Monday, January 04, 2010

"Of All the Churning Random Hearts,

under the sun, eventually fading into night, these two are opening now."

Meow, at the end of the day I'm always so lonely. I need a little sister. No matter how many times I will hear that I, in fact, do not want a sibling, I still want one. I want someone to look up to me, someone who won't mind spending time with me. Someone who will ask me for homework help, and believe every word I say, almost dogmatically. A little sister sounds wonderful, I could dress her up and watch her eyes shine. I told my mother this, she said I should get a doll.

"Sometimes I don't think people realize how lonely it is to be a kid."

I'm tired of watching everyone grow up and change. It makes me sound like even more of a sissy, but it really does hurt me to watch everyone grow up and away. It hurts so much to be so afraid to talk to childhood friends, I mean they were my best fucking friends in elementary school.

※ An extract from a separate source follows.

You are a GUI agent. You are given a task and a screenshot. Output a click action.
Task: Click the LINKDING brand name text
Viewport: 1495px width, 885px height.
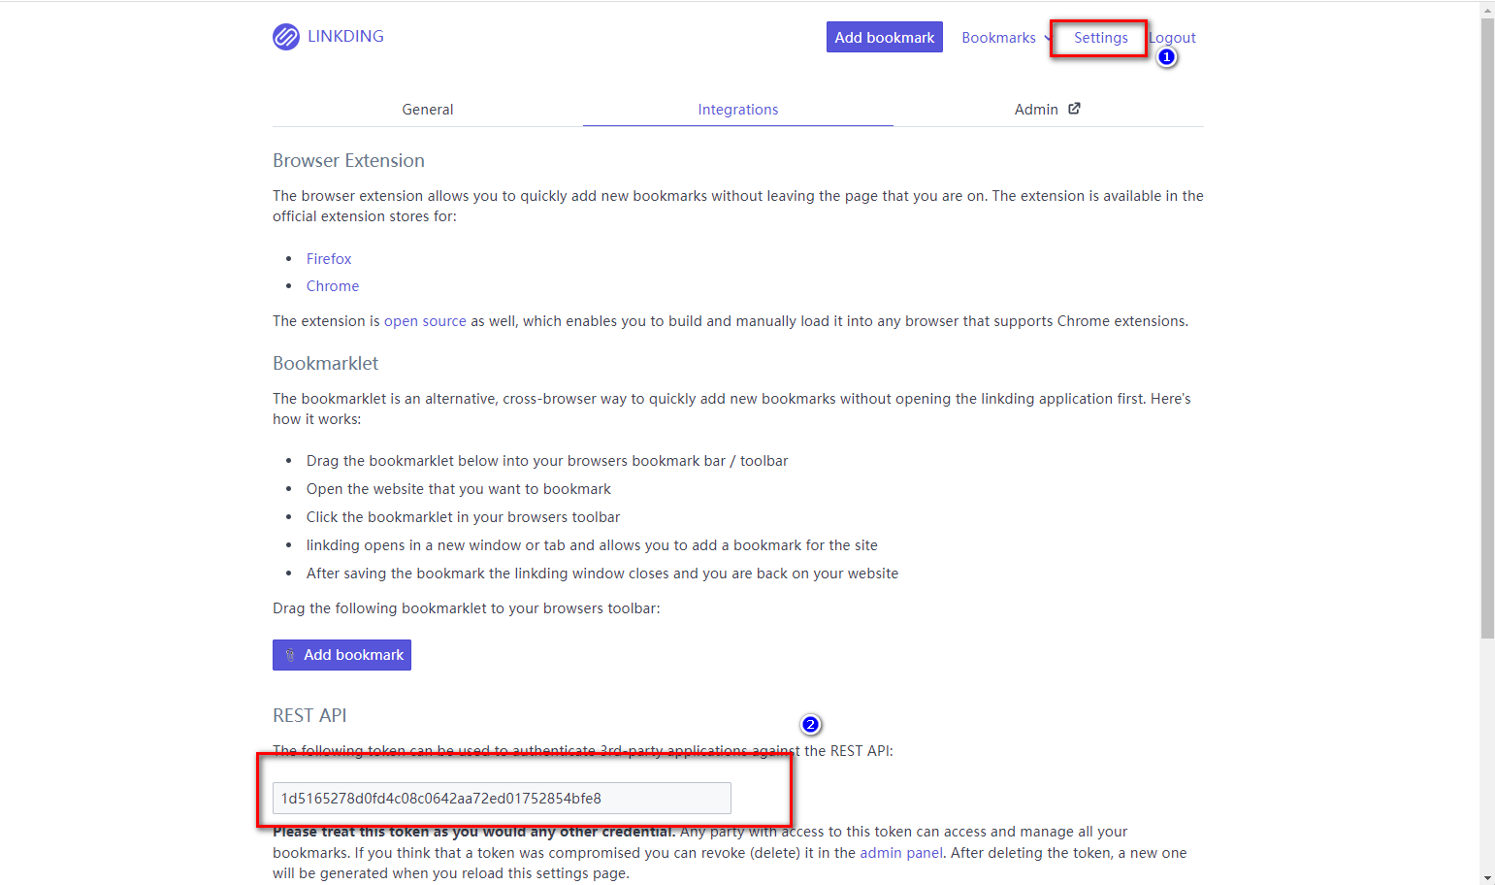(345, 37)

What the hell happened? They're strangers now. I really hope I don't lose the few friends I'm trying to hold onto now. They're my world, and frankly, my distractions from the inevitable "growing up". I feel like I stay young with them, which is a weird feeling when you're 17. Feeling like you're old, that is.

The things I'm most nostalgic about are the petty worries I had as a child. I wish all my worries in the middle of the day was just that someone was going to count on my swing. I want to be oblivious again, blind me, please.